On 7th October 1916 the Post Office Rifles were among the first troops to attempt to force the Germans off the Butte, alongside two other London Regiment battalions, the 1/15th (Prince of Wales’s Own Civil Service Rifles), and the 1/7th (City of London).  Their attack, and those following, was a complete failure.  The 47th (London) Division history tells us that they met: “The full force of the enemy artillery and machine gun fire, cleverly sited in depth, so as to bring a withering cross fire to bear along the western slopes leading up to the Butte and the high ground to the south of it. From across the valley the enemy had magnificent observation of the ground leading to our objective and made full use of it…not a man turned back, and some got right up under the Butte, but they were not seen again.”

Following more failed attacks on 8th October, the Londoners were relieved by the 9th Division on 9th October.  Three days later the next major attack, this time by men of the Seaforths and Argyll & Sutherland Highlanders, alongside South African troops, again prove a costly failure.  The Scots, attacking over the corpses of the men of the London Division who lay in long lines in front of the Butte, considered their experience here, a place ‘guarded by slime and weather’, the worst they had encountered anywhere on the Western Front, and that included the fighting at Delville Wood earlier in the summer.  In the early hours of 18th October, the British launched another attack, the South Africans finally taking the remains of Snag Trench, a trench in No Man’s land about three hundred yards south of the Butte.  It seems that they briefly took the Butte as well before a German counterattack forced them back.  More attacks followed in the evening before heavy rain brought the attempt to a halt.  The Battle of the Transloy Ridges came to an end on the 20th October with small gains for the British along much of the front, although the Butte remained in German hands.

The German front line trenches (Gird front line & Gird Support) are marked in red and Snag Trench in blue.

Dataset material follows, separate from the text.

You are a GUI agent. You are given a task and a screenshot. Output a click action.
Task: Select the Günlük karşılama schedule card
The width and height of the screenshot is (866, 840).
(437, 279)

On 22nd October 1916, the German defenders at the Butte complained: “The masses of British dead in front of our position were giving forth such a stench of corruption that our brave defenders could not touch their food. The weather was wet, and our rifles and machine guns were rusting and covered with mud.”

Although the Battle of the Transloy Ridges had ended, the fighting at the Butte had not.  On 24th & 25th October 9th Division was relieved by 50th Division, having sustained some 3200 casualties during their tenure of the line here.  Although the next attack on the Butte was planned for 26th October, it was postponed, initially until 28th October, as preparations were made and trenches repaired.  By then, however, incessant rain had turned the battlefield into a quagmire and it was not until 5th November that conditions were deemed suitable for the attack to take place.  The weather was once again bad overnight, but by the morning had cleared, although conditions underfoot were still appalling.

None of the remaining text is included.